O senador Flávio Bolsonaro (PL-RJ) tem a maior rejeição entre os pré-candidatos à Presidência, de 57%, segundo pesquisa Genial/Quaest divulgada nessa quarta-feira (15). O presidente e pré-candidato à reeleição Luiz Inácio Lula da Silva (PT) tem a segunda maior rejeição, de 50%.

Com uma pré-campanha marcada por sucessivas crises, Flávio viu sua rejeição aumentar nos últimos meses. Em abril, era de 52%, passou para 54% em maio, 56% em junho e agora, 57%. Nesse mesmo período, a rejeição de Lula foi de 55% em abril para 53% em maio, manteve-se em 53% em junho e agora caiu para 50%.

A pesquisa tem margem de erro de dois pontos percentuais, para mais ou para menos.

A percepção dos entrevistados sobre a moderação de Flávio em relação à familia Bolsonaro tem mudado nos últimos meses. Em abril, 39% achavam que o senador é mais moderado do que sua família e 45% achavam que não. Agora, 29% avaliam que ele é mais moderado e 54% veem que ele não é mais moderado.

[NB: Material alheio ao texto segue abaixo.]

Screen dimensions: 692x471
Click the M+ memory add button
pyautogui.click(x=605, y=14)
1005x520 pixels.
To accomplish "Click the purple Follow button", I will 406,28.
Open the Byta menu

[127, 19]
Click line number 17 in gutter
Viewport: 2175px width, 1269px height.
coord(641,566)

A volta da família Bolsonaro ao poder é o que dá mais medo para os entrevistados: 46%. Para 38%, o que dá mais medo é a reeleição de Lula.

Para 51%, o presidente Lula não merece mais quatro anos na Presidência e 45% acham que ele merece. Em abril, o cenário era mais desfavorável ao presidente: 59% achavam que ele não merecia ser reeleito e 38% achavam que ele deveria ter mais quatro anos no comando do País.

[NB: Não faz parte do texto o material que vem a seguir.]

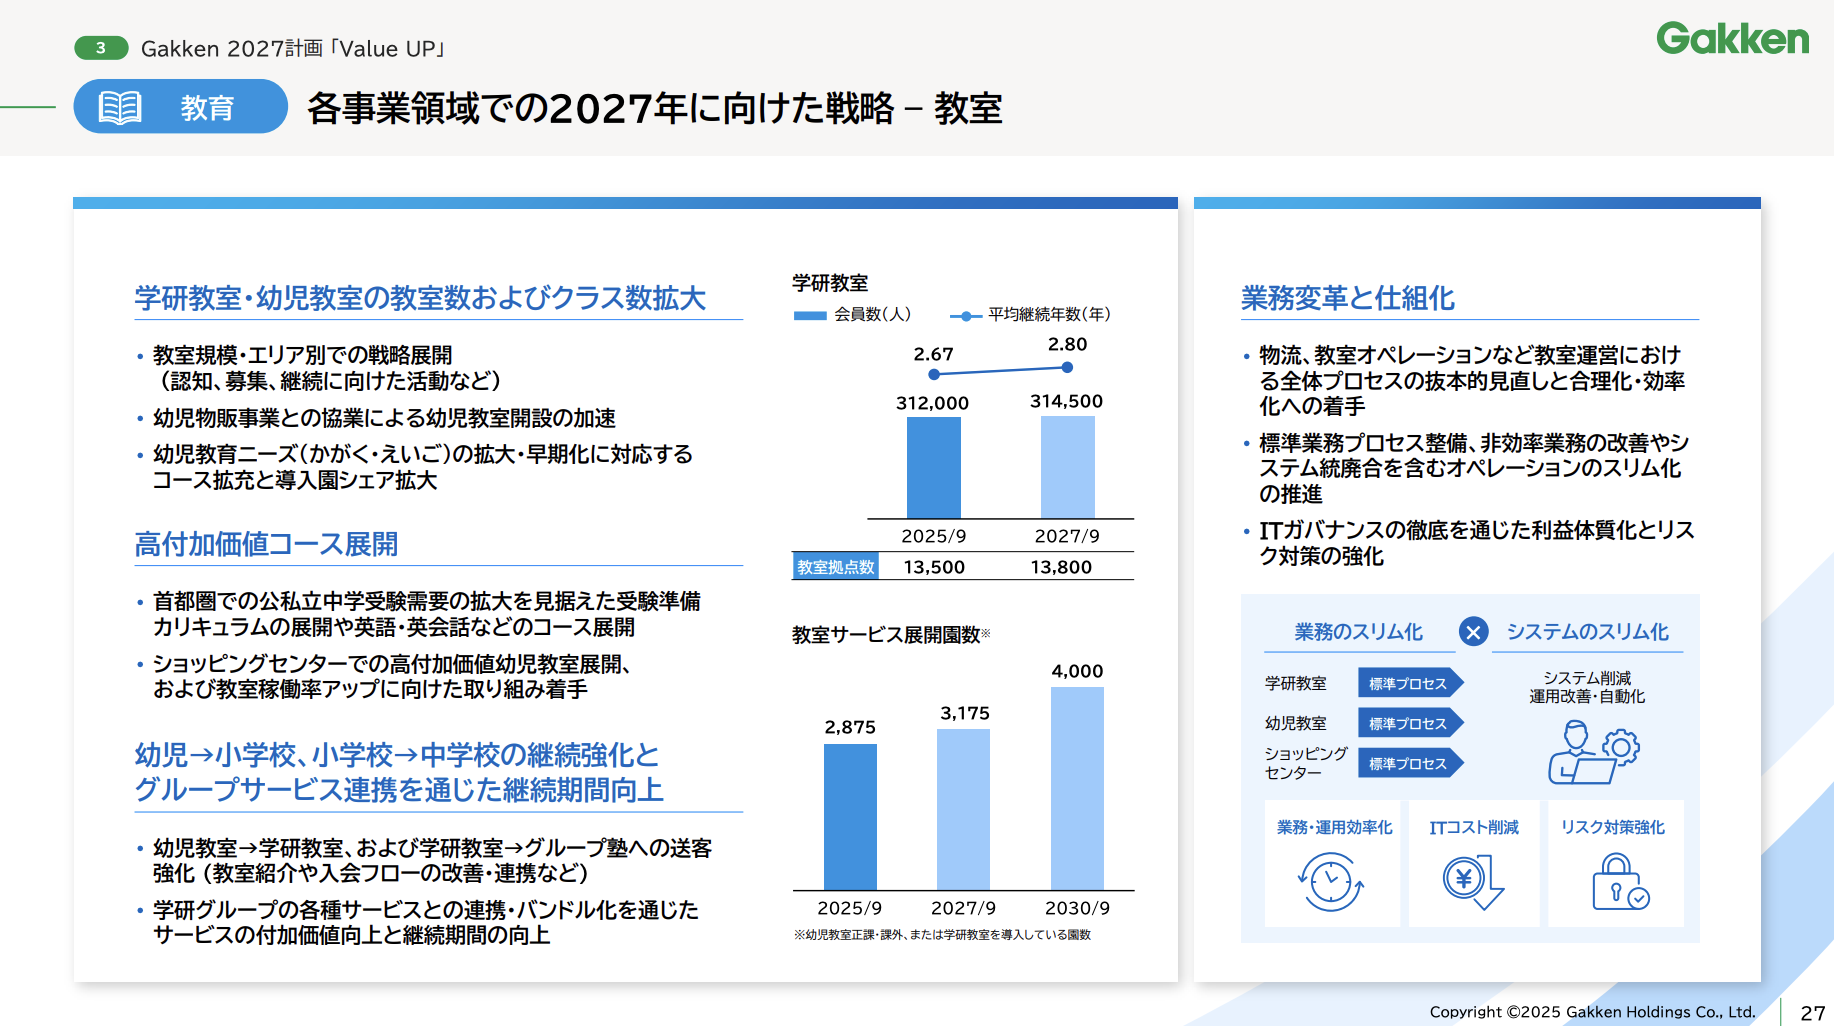Click the padlock icon under リスク対策強化
Image resolution: width=1834 pixels, height=1026 pixels.
(x=1618, y=881)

Entre os eleitores independentes, que não são bolsonaristas nem lulistas, em abril 71% achavam que Lula não deveria ser reeleito e agora, são 54%. Nesse recorte, 22% avaliavam em abril que o presidente merecia mais quatro anos de mandato e agora são 38%.

Vídeo

A pesquisa é a primeira divulgada pela Quaest depois da publicação de um vídeo pela ex-primeira-dama Michelle Bolsonaro (PL) com críticas a Flávio e a alianças políticas do PL, expondo publicamente a briga dentro da família Bolsonaro. No vídeo, divulgado por Michelle em 24 de junho em suas redes sociais, a ex-primeira-dama disse ter sido humilhada e maltratada pelo senador, e afirmou que não estava participando da pré-campanha dele.

Dos entrevistados para a pesquisa Genial/Quaest, 51% disseram que não souberam do vídeo de Michelle e 49% afirmaram ter conhecimento. Questionados se Michelle acertou ou errou em tornar público o desentendimento com Flávio, 45% acham que a ex-primeira-dama acertou e para 38% ela errou. Outros 17% não responderam. Entre os eleitores bolsonaristas, 20% consideram que Michelle está correta e 64% acham que ela errou. Já na direita não bolsonarista, 35% avaliam que ela acertou e 54% acham que foi um erro.

CEO da Quaest, o cientista político Felipe Nunes destacou que a maior parte da direita e do bolsonarismo vêem boa intenção em Michelle. Segundo a pesquisa, 41% acham que ela gravou os vídeos para responder a ataques ou desrespeitos sofridos ou para se opor a alianças com as quais não concorda e 34% acham que ela deseja ser candidata no lugar de Flávio. Para 58%, as declarações de Michelle sobre Flávio são parcial ou totalmente verdadeiras. Questionados com quem os entrevistados tendem a concordar em relação ao desentendimento entre eles, 42% citaram Michelle e 18%, Flávio. (Com informações do Valor Econômico)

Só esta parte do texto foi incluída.